What you are asked to do:
Begin at the line that holds "Viewport: 880px width, 624px height." and copy each line exactly until the data below ends, including that last line but no pictures.

Data shown:
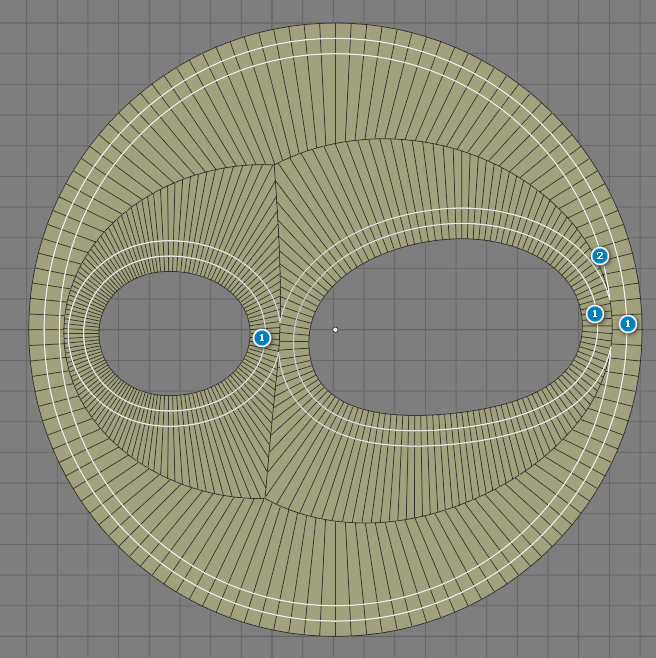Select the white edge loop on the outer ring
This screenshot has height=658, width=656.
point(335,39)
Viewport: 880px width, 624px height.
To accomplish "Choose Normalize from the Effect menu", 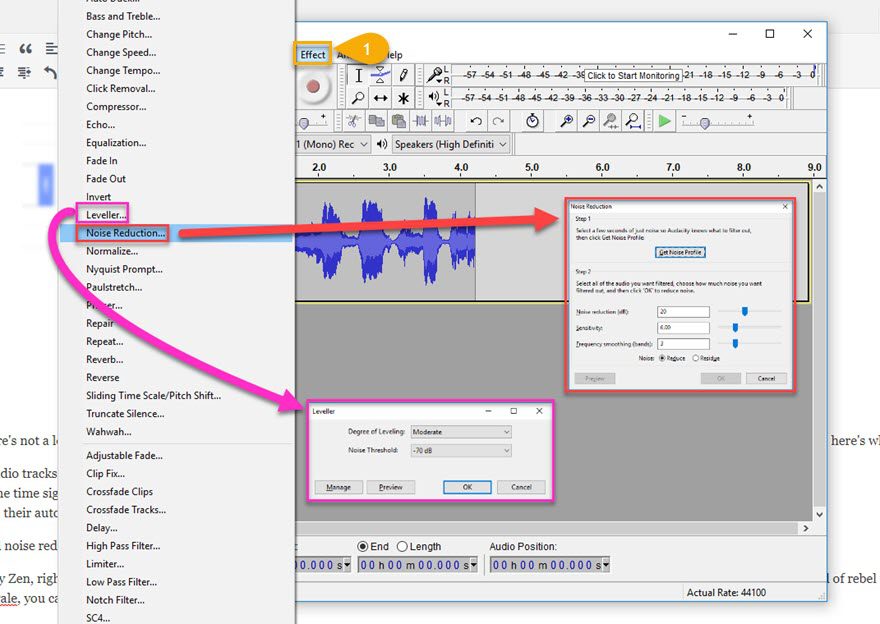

Result:
Viewport: 880px width, 624px height.
To accomplish "Choose Normalize from the Effect menu", 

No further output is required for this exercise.